I was thinking about him the other day in the context of the ongoing NHL lockout, which has deprived us of many postgame pints at the Irish Channel: Specifically, if there was any remedy his deviously litigious mind could invent to either force a lockout settlement or make life hellish for its catalysts.
Roy MacGregor of the Globe & Mail explored that concept with "one of the country's key legal minds", who mused on this notion: The possibility of "season-ticket holders launching a class-action suit against the NHL and its 30 teams."
Hooboy, now that would be fun.
In the case of the lawyer who demanded a full refund, he was informed he can be refunded only on a game-by-game basis, as previously scheduled games are lost to the labour dispute.
The strategy is obvious, the legal mind says. You offer season-ticket holders a small incentive to stay; you make it a bother to leave.
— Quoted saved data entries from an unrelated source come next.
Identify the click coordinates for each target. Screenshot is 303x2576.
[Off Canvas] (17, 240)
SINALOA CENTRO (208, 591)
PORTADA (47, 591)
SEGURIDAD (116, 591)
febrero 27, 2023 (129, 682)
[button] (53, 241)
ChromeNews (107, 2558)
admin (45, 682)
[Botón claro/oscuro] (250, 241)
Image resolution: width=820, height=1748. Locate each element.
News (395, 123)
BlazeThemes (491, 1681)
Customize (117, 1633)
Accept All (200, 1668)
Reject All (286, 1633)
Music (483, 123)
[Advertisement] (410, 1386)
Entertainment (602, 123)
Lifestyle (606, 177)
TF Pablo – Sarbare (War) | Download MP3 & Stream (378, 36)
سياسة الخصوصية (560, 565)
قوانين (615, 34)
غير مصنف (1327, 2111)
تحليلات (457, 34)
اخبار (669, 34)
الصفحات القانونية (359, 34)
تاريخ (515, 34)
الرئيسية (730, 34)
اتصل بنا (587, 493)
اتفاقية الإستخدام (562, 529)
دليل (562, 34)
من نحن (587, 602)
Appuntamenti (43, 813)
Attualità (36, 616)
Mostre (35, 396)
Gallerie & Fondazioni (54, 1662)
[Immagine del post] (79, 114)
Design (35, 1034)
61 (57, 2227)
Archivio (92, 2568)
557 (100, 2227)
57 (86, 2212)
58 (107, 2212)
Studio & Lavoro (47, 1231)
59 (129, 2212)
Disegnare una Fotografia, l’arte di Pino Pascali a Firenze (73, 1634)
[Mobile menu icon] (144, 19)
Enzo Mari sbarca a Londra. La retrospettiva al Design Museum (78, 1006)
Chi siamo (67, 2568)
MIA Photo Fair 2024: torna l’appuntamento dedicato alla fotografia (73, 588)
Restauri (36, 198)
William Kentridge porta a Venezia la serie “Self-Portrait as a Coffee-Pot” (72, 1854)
This works to the advantage of teams as there is, daily, an increasing possibility that if a season-ticket holder leaves for the whole season, he is potentially gone for the next season as well, perhaps gone forever.
… [He said] you have to presume that the league and its teams had a strategy in place that presumed — perhaps even planned — that there would be a lockout on Sept. 15.
That, he says, raises the possibility that teams sold season tickets fully aware there would be, at best, a shortened season, and, at worst, no season at all. He would call this "false pretenses." Even if those tickets have caveats in small print regarding the possibility of lost games, he still believes a legal argument could be made.
Well, that would be worth it for the mountainous disclosure evidence, putting the Phoenix Coyotes revelations to shame. (Merry Christmas, Tyler Dellow.)
This isn't the first time the idea of lockout litigation has been floated, of course. Sally Jenkins of the Washington Post argued that communities that built stadiums with public subsidies should have sued NFL teams if the 2011 lockout cost them games.
Ken Lanci, a Cleveland Browns fan, took the next step and actually filed a lawsuit claiming his "right to buy tickets through his personal seat license has been violated because of the lockout." (It wasn't exactly an airtight case.)
So there you go: The longer the NHL lockout lingers, the more The Barrister and his litigious friends should start building their cases.
Will they win? Eh, probably not, due to fine print and assumption of risk and all the other things the League's attorneys would argue.
But at the very least, they could speak a language that Gary Bettman could understand.